Le hanoïologue Nguyên Vinh Phuc aborde la question sous un autre angle : restaurer un certain nombre de rues d'artisanat et de commerce pour y faire revivre l'atmosphère d'antan, par exemple la rue Hàng Duong avec ses propres produits (mélasse, sucre, bonbons, gâteaux…).
L'architecte Ngô Huy Giao trouve pour sa part nécessaire de donner la priorité à certaines rues avec leurs styles d'architecture, modes de vie et commerces. Le vieux quartier, d'une superficie de 100 ha, est trop grand pour pouvoir investir dans tout, raisonne M. Giao qui propose un développement économique mesuré dans ce quartier et déconseille la construction massive de marchés ou centres commerciaux de taille. L'extension économique "tue" le quartier petit à petit, explique-t-il. Les rues qui restent devront être confiées aux bons soins des habitants qui seront obligés de se conformer aux règlements.
Nguyên Công Khôi, maire de l'arrondissement de Hoàn Kiêm, partage l'idée en estimant qu'on ne peut résoudre l'équation de la préservation des édifices et des valeurs culturelles et de la satisfaction de la demande en logements et conforts qu'en combinant l'une avec l'autre. Il suggère la construction d'une nouvelle agglomération pour y transférer une partie de la population. Et les infrastructures et les conforts indispensables aux déplacés avec. Une condition : ne pas leur reprendre les logements et les diriger vers de nouvelles cités au prix du marché, mais à des tarifs préférentiels.
Le rôle des habitants
Quel que soit l'angle d'attaque, le rôle des habitants du vieux quartier est incontournable dans l'élaboration des plans d'aménagement des habitats et leur réalisation, estiment les experts.

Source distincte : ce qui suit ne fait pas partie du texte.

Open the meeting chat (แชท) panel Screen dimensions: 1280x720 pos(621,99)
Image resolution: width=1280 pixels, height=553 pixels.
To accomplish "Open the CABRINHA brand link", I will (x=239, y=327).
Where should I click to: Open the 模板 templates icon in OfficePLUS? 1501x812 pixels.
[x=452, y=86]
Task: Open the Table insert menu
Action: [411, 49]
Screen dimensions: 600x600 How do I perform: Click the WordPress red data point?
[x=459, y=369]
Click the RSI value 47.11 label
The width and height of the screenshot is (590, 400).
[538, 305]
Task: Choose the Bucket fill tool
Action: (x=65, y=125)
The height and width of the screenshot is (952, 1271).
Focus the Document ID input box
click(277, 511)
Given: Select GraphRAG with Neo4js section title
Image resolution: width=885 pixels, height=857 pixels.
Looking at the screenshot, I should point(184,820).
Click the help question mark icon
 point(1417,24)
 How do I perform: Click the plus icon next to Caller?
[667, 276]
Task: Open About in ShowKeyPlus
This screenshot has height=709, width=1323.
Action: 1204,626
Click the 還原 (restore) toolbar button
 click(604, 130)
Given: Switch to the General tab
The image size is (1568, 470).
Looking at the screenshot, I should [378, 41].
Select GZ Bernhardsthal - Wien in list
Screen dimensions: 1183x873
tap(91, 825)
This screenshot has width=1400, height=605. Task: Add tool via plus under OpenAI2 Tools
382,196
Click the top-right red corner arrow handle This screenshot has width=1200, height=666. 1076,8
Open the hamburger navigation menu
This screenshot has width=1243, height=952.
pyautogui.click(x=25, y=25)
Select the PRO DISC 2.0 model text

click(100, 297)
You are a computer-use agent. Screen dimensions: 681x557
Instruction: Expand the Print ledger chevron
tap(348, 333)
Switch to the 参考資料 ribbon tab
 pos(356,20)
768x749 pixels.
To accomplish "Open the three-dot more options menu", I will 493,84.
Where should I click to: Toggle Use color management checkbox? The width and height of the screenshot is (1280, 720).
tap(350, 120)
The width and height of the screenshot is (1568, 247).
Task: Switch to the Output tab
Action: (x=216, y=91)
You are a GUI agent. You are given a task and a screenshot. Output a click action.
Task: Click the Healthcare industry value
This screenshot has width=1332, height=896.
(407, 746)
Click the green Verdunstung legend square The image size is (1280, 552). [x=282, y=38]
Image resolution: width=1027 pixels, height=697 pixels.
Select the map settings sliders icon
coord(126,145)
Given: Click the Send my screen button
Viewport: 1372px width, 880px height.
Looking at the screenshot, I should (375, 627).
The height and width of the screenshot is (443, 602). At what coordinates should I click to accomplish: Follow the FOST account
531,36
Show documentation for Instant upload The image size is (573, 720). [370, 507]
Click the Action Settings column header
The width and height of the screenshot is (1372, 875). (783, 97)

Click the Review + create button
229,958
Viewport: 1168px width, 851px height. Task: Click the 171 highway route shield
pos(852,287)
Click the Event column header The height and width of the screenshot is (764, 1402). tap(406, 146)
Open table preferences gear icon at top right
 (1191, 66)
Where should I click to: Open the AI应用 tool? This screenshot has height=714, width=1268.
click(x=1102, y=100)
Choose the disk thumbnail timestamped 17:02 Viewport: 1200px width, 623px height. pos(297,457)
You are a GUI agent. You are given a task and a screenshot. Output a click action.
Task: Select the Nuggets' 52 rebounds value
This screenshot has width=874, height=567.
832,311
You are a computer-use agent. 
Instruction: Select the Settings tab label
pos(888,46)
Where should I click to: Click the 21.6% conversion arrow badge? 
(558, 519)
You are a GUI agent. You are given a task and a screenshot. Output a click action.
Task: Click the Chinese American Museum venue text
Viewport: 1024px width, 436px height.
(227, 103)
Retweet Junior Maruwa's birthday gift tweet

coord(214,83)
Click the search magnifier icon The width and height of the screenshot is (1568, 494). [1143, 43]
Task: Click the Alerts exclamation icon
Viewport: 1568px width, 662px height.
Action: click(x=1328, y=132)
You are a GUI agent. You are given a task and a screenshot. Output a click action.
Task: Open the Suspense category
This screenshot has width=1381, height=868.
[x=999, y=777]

Mille ans passés, Hanoi préserve ses vestiges diversifiés, en particulier son vieux quartier. La question est portée dès 1990 devant l'UNESCO et intéresse nombre d'experts étrangers. Selon l'architecte Dào Ngoc Nghiêm, il faut d'abord compter la valeur globale de tout le quartier au sein de l'aménagement global de la ville, ensuite sa valeur constituante et enfin celle de chaque maison liée au mode de vie de ses occupants. Le processus de préservation devra aussi prendre en compte la participation des habitants.
La préservation nécessite des politiques et des mécanismes financiers. De 2003 à 2004, des services compétents pensaient déjà à désengorger le quartier, mais la participation des habitants est incertaine. Raisons : refus de la part de ces derniers d'abandonner ce qu'ils considèrent comme un gagne-pain, absence de mécanismes ad hoc.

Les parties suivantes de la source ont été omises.